R17 — Advertising bodies
— that the Australian Association of National Advertisers require its members to forward any complaints from the public about their advertising to the Advertising Standards Bureau.

— that the Outdoor Media Association require its members to forward any complaints from the public about their advertising displays to the Advertising Standards Bureau.

R18 — Advertising Standards Bureau
— that the Advertising Standards Bureau address instances of advertiser non-compliance by:
• establishing a dedicated webpage, easily accessible from the Advertising Standards Bureau website, that names advertisers, and their products, who have breached advertising standards or refused to comply with Board determinations;
• circulating the names of non-compliant advertisers in industry newsletters and other means of communication;
• providing the names of non-compliant advertisers to the Outdoor Media Association and encouraging their members to consider not accepting advertisements from them;
• providing the names of non-compliant advertisers to the Attorney-General so that the AG’s Department can consider legislation that would require the naming of non-compliant advertisers in Parliament, similar to the Equal Opportunity for Women in the Workplace Act 1999 (Cth); and
• reporting annually to the AG’s Department on the non-compliance rate and steps taken to achieve compliance.

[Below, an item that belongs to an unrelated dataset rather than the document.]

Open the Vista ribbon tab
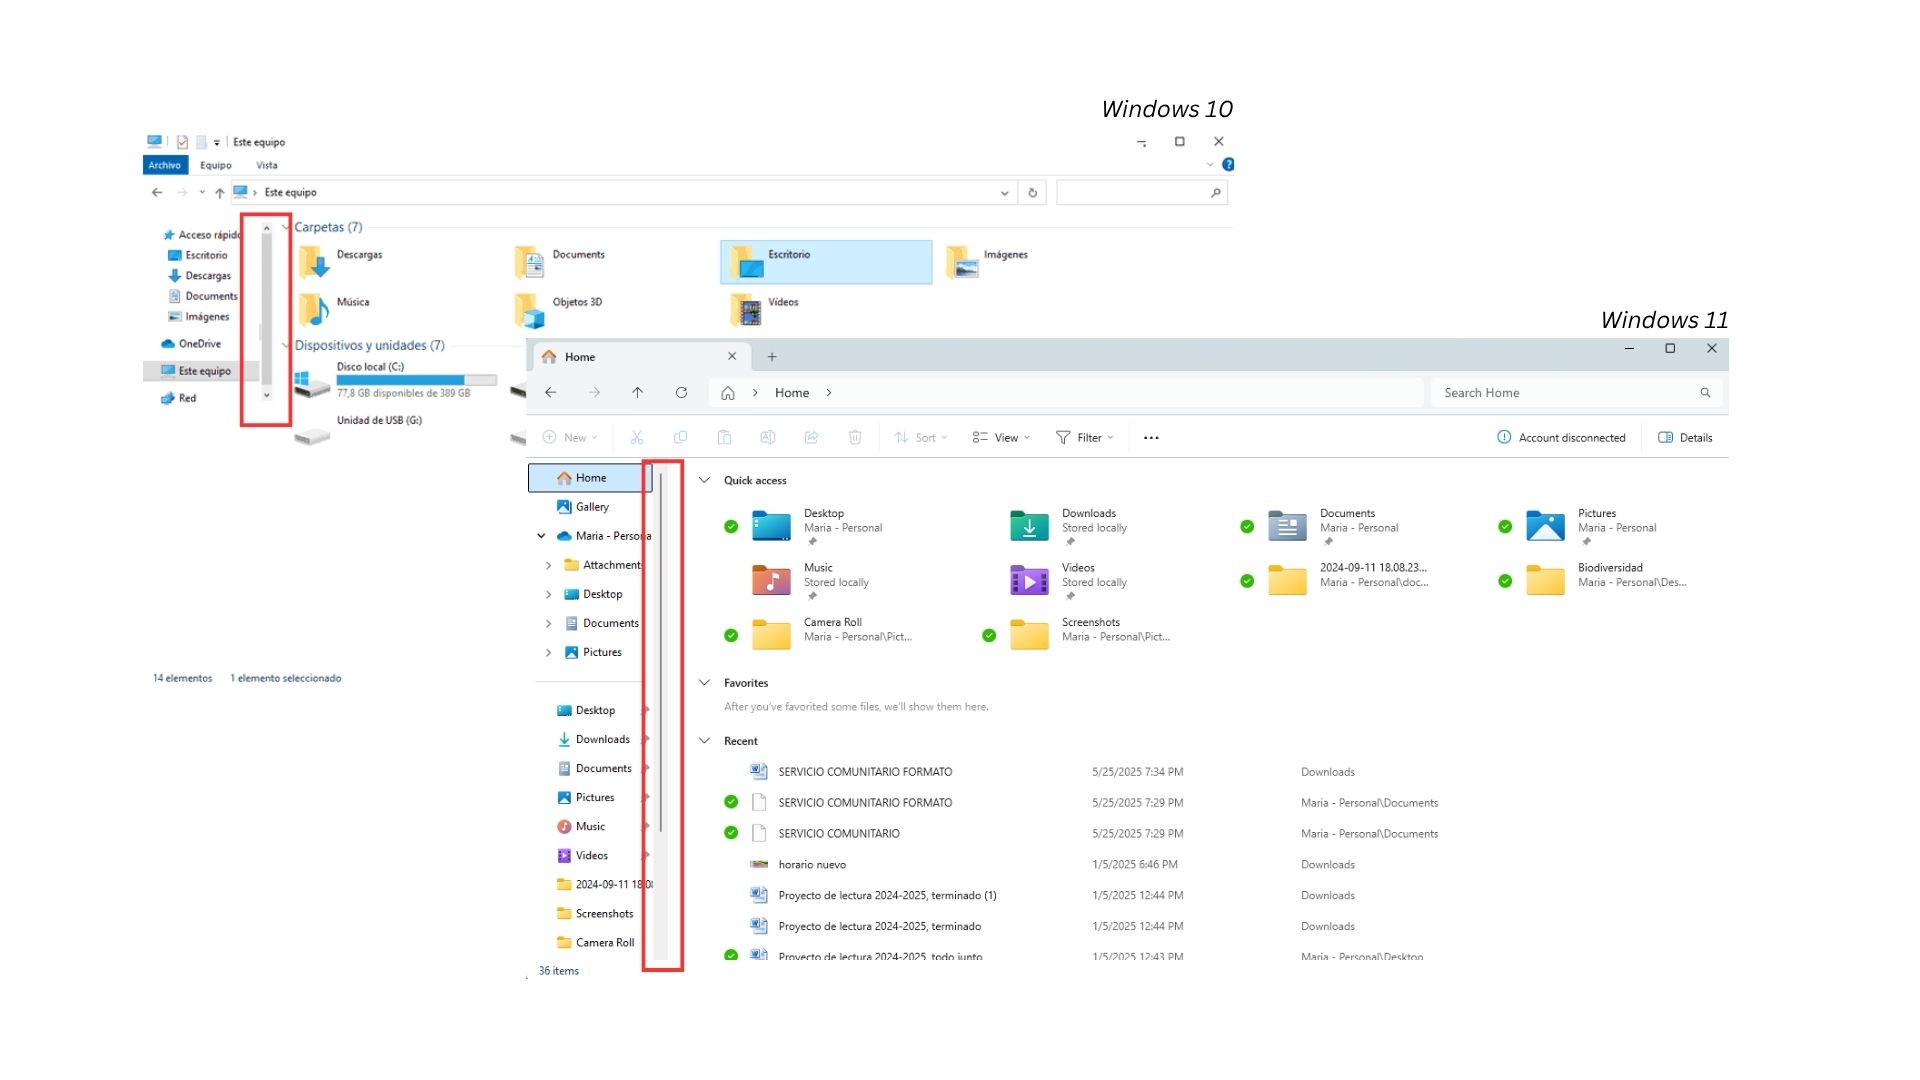Viewport: 1920px width, 1080px height. (x=266, y=165)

R19 — Advertising Standards Bureau
— that the Advertising Standards Bureau strengthen the independent review process by:
• providing a comprehensive explanation of the independent review process on its website and in informational material to increase the public’s understanding of the role of the Independent Reviewer;
• tasking the Independent Reviewer with checking a random sample of determinations annually to assess the validity of Advertising Standards Board determinations that have not been appealed formally; and
• aiming for 90% or higher Independent Reviewer agreement with Advertising Standards Board determination processes in the random sample.